### Given data

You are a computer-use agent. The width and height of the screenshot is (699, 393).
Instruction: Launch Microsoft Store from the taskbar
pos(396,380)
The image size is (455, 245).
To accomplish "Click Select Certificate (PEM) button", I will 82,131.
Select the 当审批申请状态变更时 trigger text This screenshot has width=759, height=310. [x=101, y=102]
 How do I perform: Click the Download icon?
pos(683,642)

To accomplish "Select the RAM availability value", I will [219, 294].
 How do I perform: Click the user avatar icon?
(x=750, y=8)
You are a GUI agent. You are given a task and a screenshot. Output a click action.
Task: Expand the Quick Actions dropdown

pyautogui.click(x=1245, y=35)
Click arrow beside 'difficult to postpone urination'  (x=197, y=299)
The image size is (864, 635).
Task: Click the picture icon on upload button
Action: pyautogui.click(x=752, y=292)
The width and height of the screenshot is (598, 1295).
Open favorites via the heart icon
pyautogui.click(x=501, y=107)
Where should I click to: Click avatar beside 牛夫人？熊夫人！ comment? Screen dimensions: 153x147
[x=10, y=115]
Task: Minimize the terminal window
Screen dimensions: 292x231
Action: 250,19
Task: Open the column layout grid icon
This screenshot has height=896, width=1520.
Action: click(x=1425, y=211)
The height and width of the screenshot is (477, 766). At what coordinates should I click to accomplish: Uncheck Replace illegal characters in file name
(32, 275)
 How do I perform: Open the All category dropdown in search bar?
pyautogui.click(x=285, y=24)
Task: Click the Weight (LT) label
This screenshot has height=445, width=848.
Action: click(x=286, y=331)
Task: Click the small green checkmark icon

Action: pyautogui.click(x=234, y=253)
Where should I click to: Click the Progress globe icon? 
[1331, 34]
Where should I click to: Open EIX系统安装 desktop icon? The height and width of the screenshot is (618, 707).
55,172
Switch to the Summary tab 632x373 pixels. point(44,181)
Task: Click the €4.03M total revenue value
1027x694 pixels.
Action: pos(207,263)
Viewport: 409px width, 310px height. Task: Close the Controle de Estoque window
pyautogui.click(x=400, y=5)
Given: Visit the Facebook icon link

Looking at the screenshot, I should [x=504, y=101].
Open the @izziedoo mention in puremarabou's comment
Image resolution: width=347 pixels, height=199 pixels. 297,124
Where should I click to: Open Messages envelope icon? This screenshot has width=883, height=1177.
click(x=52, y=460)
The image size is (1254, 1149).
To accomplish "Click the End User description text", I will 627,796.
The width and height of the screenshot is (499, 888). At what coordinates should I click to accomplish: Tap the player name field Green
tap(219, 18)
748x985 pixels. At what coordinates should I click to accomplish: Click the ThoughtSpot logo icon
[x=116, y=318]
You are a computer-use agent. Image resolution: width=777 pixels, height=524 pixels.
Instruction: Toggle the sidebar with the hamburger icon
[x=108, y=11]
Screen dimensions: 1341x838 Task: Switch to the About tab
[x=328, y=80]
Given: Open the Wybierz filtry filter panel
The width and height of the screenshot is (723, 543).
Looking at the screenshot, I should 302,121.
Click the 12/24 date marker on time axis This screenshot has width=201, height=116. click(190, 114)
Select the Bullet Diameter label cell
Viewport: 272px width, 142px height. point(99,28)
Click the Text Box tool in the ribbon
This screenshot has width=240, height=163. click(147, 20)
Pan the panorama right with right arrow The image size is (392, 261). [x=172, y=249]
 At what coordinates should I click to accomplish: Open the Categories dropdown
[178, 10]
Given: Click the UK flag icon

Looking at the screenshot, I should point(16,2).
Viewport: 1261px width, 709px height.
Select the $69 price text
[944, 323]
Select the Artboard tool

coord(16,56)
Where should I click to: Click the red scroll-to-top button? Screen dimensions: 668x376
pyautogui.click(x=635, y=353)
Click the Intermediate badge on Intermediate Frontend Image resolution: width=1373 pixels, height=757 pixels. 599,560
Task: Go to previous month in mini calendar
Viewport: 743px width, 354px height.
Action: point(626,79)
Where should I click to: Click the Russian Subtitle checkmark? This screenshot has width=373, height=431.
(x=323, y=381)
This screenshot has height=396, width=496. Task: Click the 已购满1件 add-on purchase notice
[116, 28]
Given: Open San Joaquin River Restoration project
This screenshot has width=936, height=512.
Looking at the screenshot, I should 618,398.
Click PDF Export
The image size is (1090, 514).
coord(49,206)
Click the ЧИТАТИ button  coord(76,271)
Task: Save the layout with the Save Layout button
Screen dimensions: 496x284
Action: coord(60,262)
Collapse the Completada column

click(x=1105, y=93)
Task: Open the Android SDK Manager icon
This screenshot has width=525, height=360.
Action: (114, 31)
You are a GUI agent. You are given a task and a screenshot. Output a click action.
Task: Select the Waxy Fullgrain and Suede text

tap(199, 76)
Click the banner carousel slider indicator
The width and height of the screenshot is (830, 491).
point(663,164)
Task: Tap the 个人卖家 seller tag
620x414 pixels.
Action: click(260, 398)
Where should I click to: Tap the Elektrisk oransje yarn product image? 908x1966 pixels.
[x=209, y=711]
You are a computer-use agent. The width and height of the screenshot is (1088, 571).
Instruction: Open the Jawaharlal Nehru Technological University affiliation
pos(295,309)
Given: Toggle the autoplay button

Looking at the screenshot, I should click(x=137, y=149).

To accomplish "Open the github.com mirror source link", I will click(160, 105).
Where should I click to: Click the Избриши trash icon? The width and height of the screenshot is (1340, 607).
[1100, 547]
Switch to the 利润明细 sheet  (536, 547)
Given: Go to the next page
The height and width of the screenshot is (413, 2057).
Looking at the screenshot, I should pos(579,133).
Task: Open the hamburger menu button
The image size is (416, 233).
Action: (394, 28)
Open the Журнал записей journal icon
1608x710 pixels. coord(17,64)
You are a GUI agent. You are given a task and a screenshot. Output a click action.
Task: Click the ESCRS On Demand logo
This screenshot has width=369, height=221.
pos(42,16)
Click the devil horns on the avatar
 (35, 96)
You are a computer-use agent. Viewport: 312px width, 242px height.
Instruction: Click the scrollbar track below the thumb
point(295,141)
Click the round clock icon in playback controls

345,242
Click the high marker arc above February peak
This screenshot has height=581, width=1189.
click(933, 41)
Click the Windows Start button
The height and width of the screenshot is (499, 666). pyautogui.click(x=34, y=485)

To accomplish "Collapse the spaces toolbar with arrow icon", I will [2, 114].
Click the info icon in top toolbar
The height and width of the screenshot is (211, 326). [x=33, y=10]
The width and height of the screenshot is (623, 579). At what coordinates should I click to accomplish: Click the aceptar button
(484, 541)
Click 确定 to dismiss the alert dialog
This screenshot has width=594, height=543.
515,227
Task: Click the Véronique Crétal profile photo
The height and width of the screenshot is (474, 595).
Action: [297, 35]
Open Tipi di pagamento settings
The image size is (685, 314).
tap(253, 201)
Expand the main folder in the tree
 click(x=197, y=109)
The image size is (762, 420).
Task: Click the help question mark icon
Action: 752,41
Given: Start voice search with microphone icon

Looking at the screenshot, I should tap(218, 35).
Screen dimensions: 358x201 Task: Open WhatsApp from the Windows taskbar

######

» What you should do:
Search the entries for the word "agent", then gather every line that has it.

» Answer to this problem:
You are a computer-use agent. The width and height of the screenshot is (699, 393).
You are a GUI agent. You are given a task and a screenshot. Output a click action.
You are a computer-use agent. Image resolution: width=777 pixels, height=524 pixels.
You are a GUI agent. You are given a task and a screenshot. Output a click action.
You are a computer-use agent. The width and height of the screenshot is (1088, 571).
You are a GUI agent. You are given a task and a screenshot. Output a click action.
You are a computer-use agent. Viewport: 312px width, 242px height.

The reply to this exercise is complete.